Chex Mix (stylized as Chex mix) is a type of snack mix that includes Chex breakfast cereal (sold by General Mills) as a major component.

There are many recipes (often printed on Chex cereal boxes) for homemade Chex Mix, also known as Chex Party Mix, which predates the commercial version by thirty years. Though contents vary, the mixes generally include an assortment of Chex cereals, chips, hard breadsticks, pretzels, nuts or bagel bites. There are also commercially sold pre-made varieties of Chex Mix sold by the maker of Chex Cereals.

In Canada, where Chex is not available, a homemade version is known as nuts and bolts.

==History of Chex Party Mix==
Wheat Chex cereal was introduced in 1937 and Rice Chex in 1950 by Ralston Purina.

In 1952 an advertisement for Chex party mix appeared in Life Magazine with a recipe that included Wheat and Rice Chex.

In 1958 Corn Chex was introduced and added to the recipe. However, it was not until 1985 that pre-packaged products were introduced commercially by Ralston Purina and the trademarks registered to it.
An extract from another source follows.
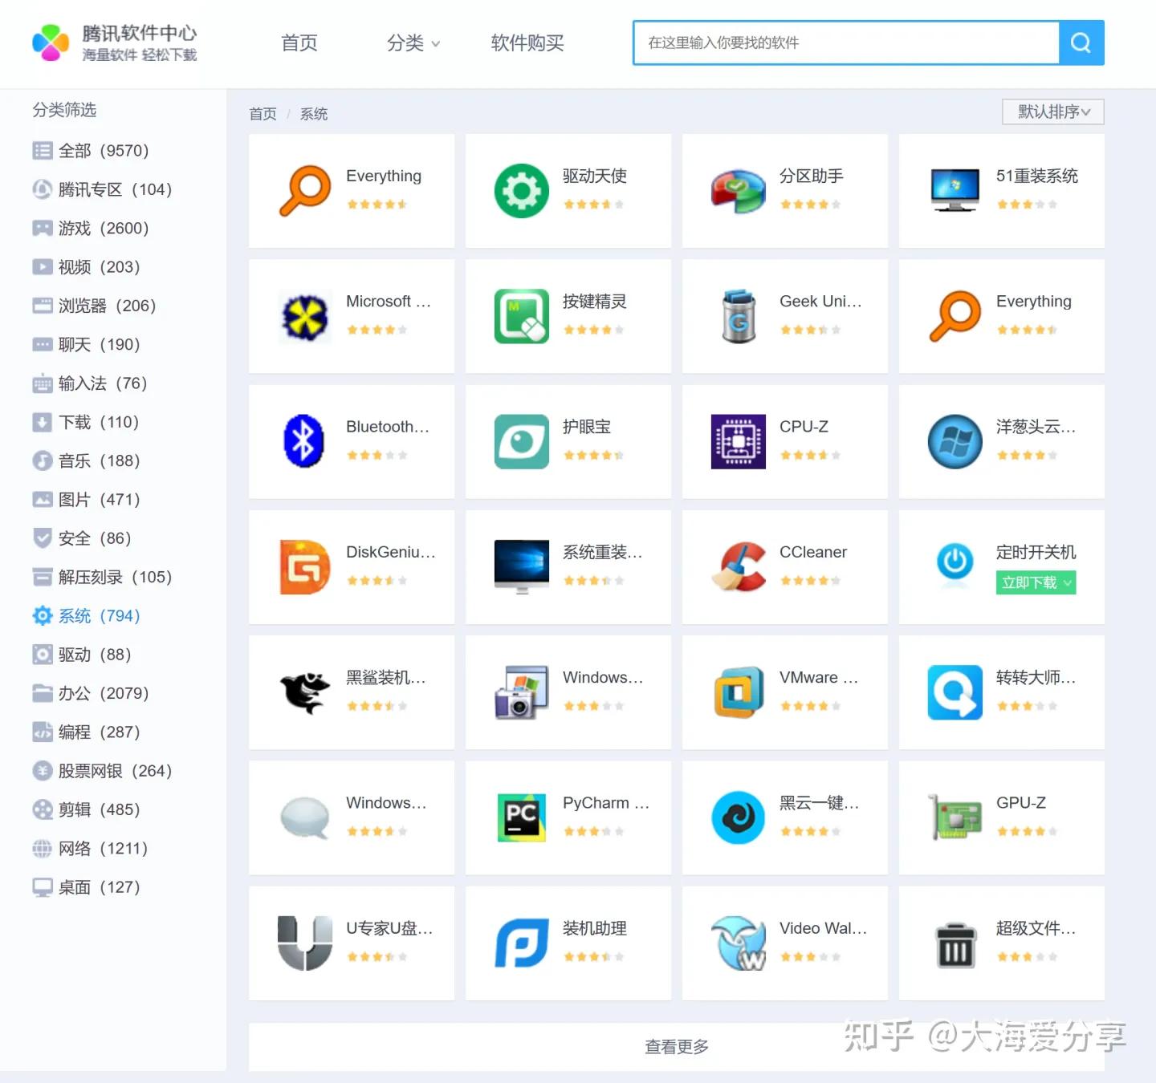This screenshot has height=1083, width=1156.
Task: Select the PyCharm app icon
Action: [521, 817]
==="Original Chex Party Mix"===
This refers to the official recipe on the box of chex cereal.
The recipe for the "Original chex party mix" has changed multiple times over the years. There are recipes from the 1960s, 1970s and 1980s that differ from the current "Original Chex Party Mix".

===Advertising===
In the late 1980s and early 1990s, Charlie Brown and the Peanuts gang were used in animated TV commercials to promote Chex Party mix. In August 1996, General Mills acquired the Chex product line from Ralston Purina along with other brands.

===Homemade Chex Mix===
There are a number of recipes for homemade Chex mix including recipes on the Chex cereal boxes.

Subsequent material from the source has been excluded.